Leftist sections in Latvia denounce demolition of Soviet era monument

The Monument to the Liberators at the Victory Park in Latvian capital Riga was demolished under the orders of the right-wing government on August 25

August 29, 2022 by Peoples Dispatch
Decommunization - Latvia
Monument to the Liberators at the Victory Park in Riga. (Photo: via Wikipedia)

Left-wing sections in Latvia have condemned the government’s drive to demolish Soviet era monuments in the country. Under the order of the right-wing government, the Monument to the Liberators of Riga at the Victory Park in the national capital was demolished on August 25, despite opposition from leftist and anti-fascist sections. The Latvian Socialist Party (LSP) and the Social Democratic Party – Harmony denounced the demolition and warned that such actions by the government will lead to polarization and destruction of the civil society.

Several right-wing governments in Eastern Europe and the post-Soviet Republics, including in Poland and Ukraine, have been carrying out decommunization drives with bans on communist symbols and demolition of Soviet era and Red Army memorials. The European Parliament itself passed a controversial resolution in 2019 equating communism to Nazism and calling for the erasure of its memory from the public sphere. 

Even as progressive and left-wing sections in Europe denounced the resolution, right-wing governments took it as an opportunity to intensify their decommunization drives, while allowing a free run to neo-Nazi groups to consolidate and carry out brazen acts of violence. With the onset of the Russia-Ukraine war in February 2022, Russophobia reached its peak across Europe. Right-wing governments started imposing more sanctions on Russia, banned Soviet symbols, and called for the destruction of Soviet era monuments. Neo-Nazi-led vandalization of partisan memorials and Red Army monuments are also under way in many parts of Eastern Europe.

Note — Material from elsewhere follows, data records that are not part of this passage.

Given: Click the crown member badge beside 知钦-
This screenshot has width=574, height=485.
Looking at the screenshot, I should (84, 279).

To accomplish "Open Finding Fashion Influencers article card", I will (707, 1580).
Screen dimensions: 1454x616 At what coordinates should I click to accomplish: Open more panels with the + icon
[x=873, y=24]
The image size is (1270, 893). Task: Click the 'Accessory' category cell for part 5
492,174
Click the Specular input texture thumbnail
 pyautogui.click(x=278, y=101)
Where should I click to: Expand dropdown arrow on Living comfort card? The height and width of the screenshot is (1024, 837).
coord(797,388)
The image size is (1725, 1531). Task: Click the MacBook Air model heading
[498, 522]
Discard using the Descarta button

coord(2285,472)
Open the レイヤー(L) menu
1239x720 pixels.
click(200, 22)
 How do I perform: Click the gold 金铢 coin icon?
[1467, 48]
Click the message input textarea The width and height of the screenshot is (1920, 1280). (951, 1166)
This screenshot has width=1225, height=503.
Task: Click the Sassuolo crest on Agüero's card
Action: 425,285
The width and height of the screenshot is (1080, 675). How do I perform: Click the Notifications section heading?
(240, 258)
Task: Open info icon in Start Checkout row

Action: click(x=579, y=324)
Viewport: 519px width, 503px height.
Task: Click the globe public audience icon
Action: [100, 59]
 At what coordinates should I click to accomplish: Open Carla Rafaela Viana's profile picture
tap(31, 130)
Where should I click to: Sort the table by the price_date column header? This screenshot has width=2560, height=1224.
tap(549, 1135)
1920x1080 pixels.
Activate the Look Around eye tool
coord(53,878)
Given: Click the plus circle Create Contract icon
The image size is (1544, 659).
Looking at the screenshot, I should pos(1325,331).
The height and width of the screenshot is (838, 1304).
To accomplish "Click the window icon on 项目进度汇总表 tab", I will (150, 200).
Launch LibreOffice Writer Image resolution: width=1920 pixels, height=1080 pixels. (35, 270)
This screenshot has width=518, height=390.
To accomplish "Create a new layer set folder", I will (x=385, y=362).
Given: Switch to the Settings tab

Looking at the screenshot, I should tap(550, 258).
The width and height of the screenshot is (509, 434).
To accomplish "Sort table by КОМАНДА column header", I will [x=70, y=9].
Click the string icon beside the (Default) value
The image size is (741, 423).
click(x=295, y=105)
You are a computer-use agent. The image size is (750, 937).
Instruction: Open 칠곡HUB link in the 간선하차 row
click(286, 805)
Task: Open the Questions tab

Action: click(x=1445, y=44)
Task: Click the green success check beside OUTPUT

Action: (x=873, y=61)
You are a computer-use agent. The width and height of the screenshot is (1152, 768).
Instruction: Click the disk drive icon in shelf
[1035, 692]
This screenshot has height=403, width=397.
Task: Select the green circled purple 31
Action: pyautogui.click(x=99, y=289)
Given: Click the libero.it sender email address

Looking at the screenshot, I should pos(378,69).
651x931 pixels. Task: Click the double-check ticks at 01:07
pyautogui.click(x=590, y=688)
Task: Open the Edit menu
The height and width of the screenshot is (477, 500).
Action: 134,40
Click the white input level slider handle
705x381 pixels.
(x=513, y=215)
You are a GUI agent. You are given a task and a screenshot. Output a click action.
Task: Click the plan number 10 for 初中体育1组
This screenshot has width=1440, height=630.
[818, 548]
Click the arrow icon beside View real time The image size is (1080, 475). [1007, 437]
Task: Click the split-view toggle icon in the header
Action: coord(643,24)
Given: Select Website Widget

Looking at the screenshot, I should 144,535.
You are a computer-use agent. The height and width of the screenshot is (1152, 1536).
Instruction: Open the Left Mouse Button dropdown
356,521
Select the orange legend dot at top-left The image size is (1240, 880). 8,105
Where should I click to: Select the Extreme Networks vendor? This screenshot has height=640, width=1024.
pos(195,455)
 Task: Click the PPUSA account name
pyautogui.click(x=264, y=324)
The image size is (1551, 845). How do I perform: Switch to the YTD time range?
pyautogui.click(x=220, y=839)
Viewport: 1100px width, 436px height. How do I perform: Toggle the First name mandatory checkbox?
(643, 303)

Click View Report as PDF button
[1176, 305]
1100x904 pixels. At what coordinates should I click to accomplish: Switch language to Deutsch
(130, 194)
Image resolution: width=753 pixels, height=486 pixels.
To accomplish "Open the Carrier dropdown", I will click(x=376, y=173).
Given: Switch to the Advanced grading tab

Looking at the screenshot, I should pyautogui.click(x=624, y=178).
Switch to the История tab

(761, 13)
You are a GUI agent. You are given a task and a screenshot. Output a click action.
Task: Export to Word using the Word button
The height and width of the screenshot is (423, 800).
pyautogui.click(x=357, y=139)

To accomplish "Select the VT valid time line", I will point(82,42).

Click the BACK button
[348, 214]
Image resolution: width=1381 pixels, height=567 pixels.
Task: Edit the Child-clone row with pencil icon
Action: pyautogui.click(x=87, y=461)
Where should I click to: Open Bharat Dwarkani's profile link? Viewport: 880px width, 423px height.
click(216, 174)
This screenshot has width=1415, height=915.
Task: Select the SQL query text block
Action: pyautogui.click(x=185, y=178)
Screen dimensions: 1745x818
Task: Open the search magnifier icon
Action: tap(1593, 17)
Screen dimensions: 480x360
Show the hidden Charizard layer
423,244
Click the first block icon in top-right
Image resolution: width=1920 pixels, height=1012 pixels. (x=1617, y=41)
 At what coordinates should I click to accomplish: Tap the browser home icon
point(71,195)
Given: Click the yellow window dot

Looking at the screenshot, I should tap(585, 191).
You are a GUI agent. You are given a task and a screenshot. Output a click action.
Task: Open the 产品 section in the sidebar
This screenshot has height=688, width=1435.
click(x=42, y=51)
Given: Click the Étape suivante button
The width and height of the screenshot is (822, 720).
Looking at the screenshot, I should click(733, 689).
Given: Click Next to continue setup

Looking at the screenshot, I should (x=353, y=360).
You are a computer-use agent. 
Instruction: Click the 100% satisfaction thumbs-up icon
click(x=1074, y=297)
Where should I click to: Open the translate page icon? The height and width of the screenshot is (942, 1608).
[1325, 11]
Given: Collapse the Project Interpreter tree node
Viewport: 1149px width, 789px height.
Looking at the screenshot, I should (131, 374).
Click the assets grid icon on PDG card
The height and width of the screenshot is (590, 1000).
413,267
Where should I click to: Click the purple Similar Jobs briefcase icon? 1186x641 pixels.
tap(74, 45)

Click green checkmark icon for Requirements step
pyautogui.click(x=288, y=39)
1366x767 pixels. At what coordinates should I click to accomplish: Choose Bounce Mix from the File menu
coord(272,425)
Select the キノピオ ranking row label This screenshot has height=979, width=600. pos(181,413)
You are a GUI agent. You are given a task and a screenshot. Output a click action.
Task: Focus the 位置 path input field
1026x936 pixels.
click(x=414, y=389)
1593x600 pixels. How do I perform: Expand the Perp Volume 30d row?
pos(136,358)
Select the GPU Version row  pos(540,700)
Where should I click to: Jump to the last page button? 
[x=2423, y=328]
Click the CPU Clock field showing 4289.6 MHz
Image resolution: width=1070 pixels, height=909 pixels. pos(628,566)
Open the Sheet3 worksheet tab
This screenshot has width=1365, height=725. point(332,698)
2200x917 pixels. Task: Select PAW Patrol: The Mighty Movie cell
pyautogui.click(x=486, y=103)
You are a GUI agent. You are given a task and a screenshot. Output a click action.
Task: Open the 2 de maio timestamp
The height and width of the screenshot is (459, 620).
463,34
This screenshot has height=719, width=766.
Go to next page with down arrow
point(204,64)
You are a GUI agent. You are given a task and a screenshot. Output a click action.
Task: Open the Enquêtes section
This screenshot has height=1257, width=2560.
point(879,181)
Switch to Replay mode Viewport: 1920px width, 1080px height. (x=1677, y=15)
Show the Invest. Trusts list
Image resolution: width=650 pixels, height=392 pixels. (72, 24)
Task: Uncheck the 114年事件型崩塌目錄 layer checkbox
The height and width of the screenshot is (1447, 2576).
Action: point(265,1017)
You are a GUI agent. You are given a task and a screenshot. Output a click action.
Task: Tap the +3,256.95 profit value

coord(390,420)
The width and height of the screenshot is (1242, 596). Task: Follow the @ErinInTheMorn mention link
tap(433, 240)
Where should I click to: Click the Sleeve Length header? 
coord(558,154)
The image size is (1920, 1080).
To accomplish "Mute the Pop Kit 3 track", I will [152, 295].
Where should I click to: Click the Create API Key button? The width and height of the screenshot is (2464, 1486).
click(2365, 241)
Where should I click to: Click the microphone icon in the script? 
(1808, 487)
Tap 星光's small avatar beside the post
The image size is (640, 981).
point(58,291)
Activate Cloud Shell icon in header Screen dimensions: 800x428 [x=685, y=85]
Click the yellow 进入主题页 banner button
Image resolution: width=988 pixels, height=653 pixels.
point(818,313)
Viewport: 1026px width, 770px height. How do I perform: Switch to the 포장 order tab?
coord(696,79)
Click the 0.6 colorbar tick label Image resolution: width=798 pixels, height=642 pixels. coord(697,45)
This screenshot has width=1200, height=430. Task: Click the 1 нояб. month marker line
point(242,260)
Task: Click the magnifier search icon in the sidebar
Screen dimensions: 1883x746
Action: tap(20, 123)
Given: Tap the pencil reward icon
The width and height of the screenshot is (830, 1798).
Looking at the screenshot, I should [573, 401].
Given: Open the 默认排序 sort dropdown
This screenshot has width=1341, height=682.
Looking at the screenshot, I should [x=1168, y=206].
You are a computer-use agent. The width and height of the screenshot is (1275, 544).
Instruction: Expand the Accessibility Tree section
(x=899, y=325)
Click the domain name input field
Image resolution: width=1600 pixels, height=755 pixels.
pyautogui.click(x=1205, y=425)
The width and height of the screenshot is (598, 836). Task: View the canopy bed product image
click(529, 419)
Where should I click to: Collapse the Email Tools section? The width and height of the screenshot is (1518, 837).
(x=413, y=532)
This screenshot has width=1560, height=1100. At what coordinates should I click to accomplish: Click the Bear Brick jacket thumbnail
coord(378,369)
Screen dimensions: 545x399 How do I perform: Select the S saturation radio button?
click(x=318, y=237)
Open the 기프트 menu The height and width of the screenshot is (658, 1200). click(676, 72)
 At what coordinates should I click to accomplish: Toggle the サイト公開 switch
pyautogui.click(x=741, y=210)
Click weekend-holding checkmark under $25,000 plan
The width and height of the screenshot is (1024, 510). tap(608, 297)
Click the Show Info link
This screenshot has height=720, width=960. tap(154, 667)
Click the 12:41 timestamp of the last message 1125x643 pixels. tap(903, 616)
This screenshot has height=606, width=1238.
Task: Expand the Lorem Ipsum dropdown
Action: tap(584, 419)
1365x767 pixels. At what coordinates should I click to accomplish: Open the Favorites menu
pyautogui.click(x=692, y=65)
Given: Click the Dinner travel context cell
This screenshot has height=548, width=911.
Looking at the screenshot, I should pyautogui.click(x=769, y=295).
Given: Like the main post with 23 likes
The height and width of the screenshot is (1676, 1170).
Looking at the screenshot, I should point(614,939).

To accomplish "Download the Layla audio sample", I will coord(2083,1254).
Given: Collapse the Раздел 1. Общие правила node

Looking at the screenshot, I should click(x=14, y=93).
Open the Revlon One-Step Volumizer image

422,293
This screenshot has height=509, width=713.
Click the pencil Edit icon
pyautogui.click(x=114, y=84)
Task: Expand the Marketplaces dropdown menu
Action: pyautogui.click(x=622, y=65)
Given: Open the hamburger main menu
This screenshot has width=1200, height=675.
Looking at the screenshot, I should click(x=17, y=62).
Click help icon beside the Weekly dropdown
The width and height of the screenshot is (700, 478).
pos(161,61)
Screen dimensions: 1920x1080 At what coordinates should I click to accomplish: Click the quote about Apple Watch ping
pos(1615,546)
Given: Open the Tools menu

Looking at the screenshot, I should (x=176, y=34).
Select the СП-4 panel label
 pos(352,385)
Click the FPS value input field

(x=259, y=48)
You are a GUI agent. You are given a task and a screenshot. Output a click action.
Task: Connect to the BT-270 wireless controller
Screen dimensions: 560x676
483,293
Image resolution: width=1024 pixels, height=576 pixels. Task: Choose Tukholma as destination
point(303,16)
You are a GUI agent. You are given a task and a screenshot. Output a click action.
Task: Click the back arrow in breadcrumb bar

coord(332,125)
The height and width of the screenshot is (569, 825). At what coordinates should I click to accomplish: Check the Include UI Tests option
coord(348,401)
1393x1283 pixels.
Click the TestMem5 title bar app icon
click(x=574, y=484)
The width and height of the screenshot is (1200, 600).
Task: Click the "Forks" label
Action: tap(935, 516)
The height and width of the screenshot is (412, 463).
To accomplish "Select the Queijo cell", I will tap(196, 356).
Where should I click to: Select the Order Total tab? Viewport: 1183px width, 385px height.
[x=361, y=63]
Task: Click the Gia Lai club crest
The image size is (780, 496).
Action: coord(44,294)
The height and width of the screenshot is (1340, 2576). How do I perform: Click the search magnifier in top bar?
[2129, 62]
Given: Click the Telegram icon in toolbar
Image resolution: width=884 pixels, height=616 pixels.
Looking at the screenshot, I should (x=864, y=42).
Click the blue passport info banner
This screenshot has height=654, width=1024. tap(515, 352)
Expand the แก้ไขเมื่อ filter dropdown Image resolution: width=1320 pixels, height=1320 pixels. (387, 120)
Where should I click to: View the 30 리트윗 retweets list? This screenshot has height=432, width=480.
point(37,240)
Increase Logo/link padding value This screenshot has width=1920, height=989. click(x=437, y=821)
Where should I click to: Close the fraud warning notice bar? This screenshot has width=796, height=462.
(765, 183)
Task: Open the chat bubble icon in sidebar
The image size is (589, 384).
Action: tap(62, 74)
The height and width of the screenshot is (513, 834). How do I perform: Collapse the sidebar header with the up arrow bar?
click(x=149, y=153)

The right-wing dominated parliament in Latvia voted in favor of the demolition of Soviet monuments in May this year, in the backdrop of the ongoing Russia-Ukraine war. According to reports, the government has ordered the demolition of all Soviet monuments (69 buildings) throughout the country by the end of this year. Latvia is a post-Soviet Republic in the Baltic region with a sizable Russian minority, amounting to 25% of the population. Political observers have expressed concern that the Russophobic anti-Soviet campaign by the right-wing government is likely to polarize Latvian society.

Perspective Communiste reported that neo-Nazi groups in Latvia have long been calling for the destruction of communist monuments across the county. The Monument to the Liberators of Soviet Latvia and Riga was erected in 1985 to commemorate the liberation of Riga and Latvia from Nazi Germany by the Red Army in 1944 during World War II. 

Jānis Urbanovičs, president of the Social Democrat Party – Harmony, denounced the actions of the government and stated that “the government has lost track of its priorities, which no longer addresses the people and deals only with the destruction of monuments.”

“You can demolish monuments, but you can’t erase memories. Generations of people will remember what is dear to them. And now they will have in them anger and bitterness, perhaps even hatred. It won’t help us build and defend our Latvia,” he said.

The Socialist Party of Latvia stated on August 25 that “the Latvian government has chosen the path of surrendering the country’s sovereignty in favor of blind submission to external interests, the politicians in power have literally stripped, weakened and depopulated our country for thirty years.”

The statement continued: “The time of common joys, achievements has been replaced by the will to cause trouble. The desire for cooperation and mutual aid has been supplanted by mutual indifference and fierce competition within society, between social groups and workers in different industries. For the masters, a cleverly divided society can be tightly controlled to avoid mass protests.”